コンピュータの神が神について語る——「コンピュータ科学者がめったに語らないこと」

「コンピュータの神」であるクヌースが、「神について語る」だと!?

書店で偶然出会った本書を、見つけた瞬間に買ってしまった。全体を通してみて、キリスト教の教養がなかったためにそこまで楽しむことができなかったが、いくつか面白い発見もあり買ってよかった。

印象的だった回を二つ紹介したい。

ランダム化と宗教

特定の問題には、ランダム化が強力な解法になりうる事が書いてあった。

一方で、ランダムなものに無理やり意味を見出す危険性にも言及している。聖書を数学の本として読もうといった試みがあり、例えば、「暗号化されたビル・ゲイツの言及を黙示禄から見つけた」とか。

あまりにも多くの文章から容易に意味のありそうな数値パターンを見出すことができるため、こういった試みは何ら意味がない。

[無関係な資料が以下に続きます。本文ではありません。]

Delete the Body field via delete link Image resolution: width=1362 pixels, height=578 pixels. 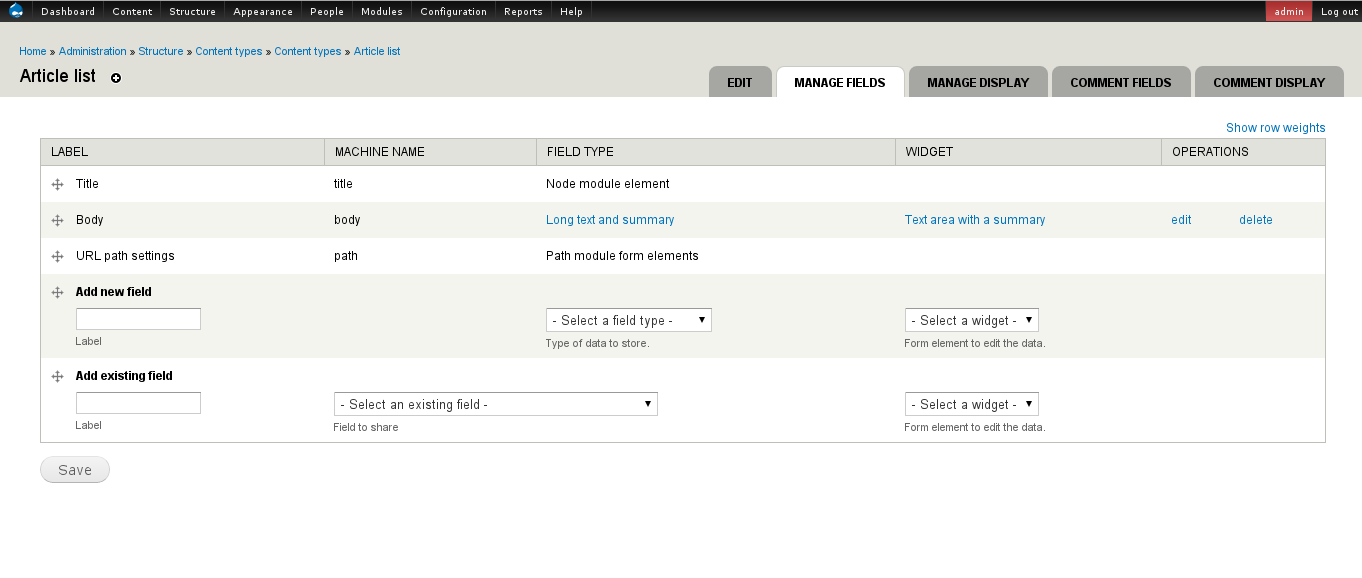1256,220
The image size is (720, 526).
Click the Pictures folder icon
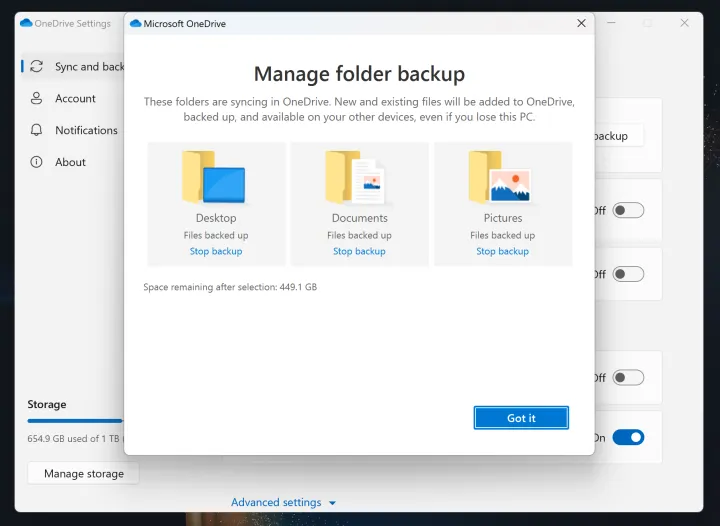coord(501,178)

シェイクスピアやバッハの作品に対してもそのような試みがなされていることが紹介されている。信念やアイデアから始めて、その概念を裏付ける証拠を探し始める場合には、このような罠にハマらないように特に気を付けなければならない。

神とコンピュータ

この回ではクヌースのartという単語へのこだわりが垣間見れる。

数年前、私は"science"(科学)と"art"(芸術)の違いについてあれこれ考えていました。本の題名をどうしてThe Science of Comupter Programmingではなく、The Art of Comupter Programmingとしたのかと人から問われ、単純な説明の仕方のあることに気がつきました。すなわち、科学は、コンピュータに説明できるくらい私たちがよく理解していることであり、芸術はそれ以外のすべてなのです。

(中略)

科学が進歩するたび、芸術の一部が科学となって、芸術はその分少し減るはずですよね。ところが不思議なことに、芸術は、常に純利益を計上するようです。それは、私たちが多くのことを理解すればするほど、コンピュータには説明できない何か新しいことをもっと作り出すからです。